UNTUK MENDAPATKAN BULETIN AL-IMAN DALAM BENTUK PDF KLIK TAHUN 1 TAHUN 2 TAHUN 3

Home » » HAKEKAT SYAHADAT LA ILAHA ILLALLAH

HAKEKAT SYAHADAT LA ILAHA ILLALLAH

Written By Unknown on Rabu, 13 Februari 2013 | 07.40




KEISTIMEWAAN KALIMAT SYAHADAT

Kalimat syahadat yang sering diucapkan oleh kaum muslimin dalam kesehariannya memiliki kedudukan yang amat tinggi dan keutamaan yang istimewa di dalam agama Islam. Seperti yang telah kita ketahui bersama bahwa kalimat syahadat adalah pintu menuju Islam.

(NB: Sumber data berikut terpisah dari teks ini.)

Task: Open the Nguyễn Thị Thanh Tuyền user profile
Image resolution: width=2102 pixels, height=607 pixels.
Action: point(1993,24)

Seorang non muslim tidak akan dikatakan muslim hingga ia membaca kalimat syahadat. Selain itu, kalimat syahadat merupakan kunci untuk menuju surga Allah ta’ala. Maka itu di dalam salah satu sabdanya Rasulullah shallallahu ‘alaihi wa sallam menjelaskan bahwa siapa yang akhir ucapannya adalah la ilaha illallah niscaya ia akan masuk surga. Beliau shallallahu ‘alaihi wa sallam juga bersabda:
“Sesungguhnya Allah mengharamkan neraka bagi orang yang berucap la ilaha illallah dengannya ia mengharap wajah Allah.” (HR. Muslim)

Kalimat syahadat juga terkenal dengan ungkapan kalimat ikhlas atau kalimat tauhid. Sebab konsekuensi dari kalimat mulia ini bagi orang yang melafazhkannya ialah, ia harus meninggalkan segala macam peribadatan kepada selain Allah dan wajib menujukan segala macam ibadah hanya kepada Allah semata.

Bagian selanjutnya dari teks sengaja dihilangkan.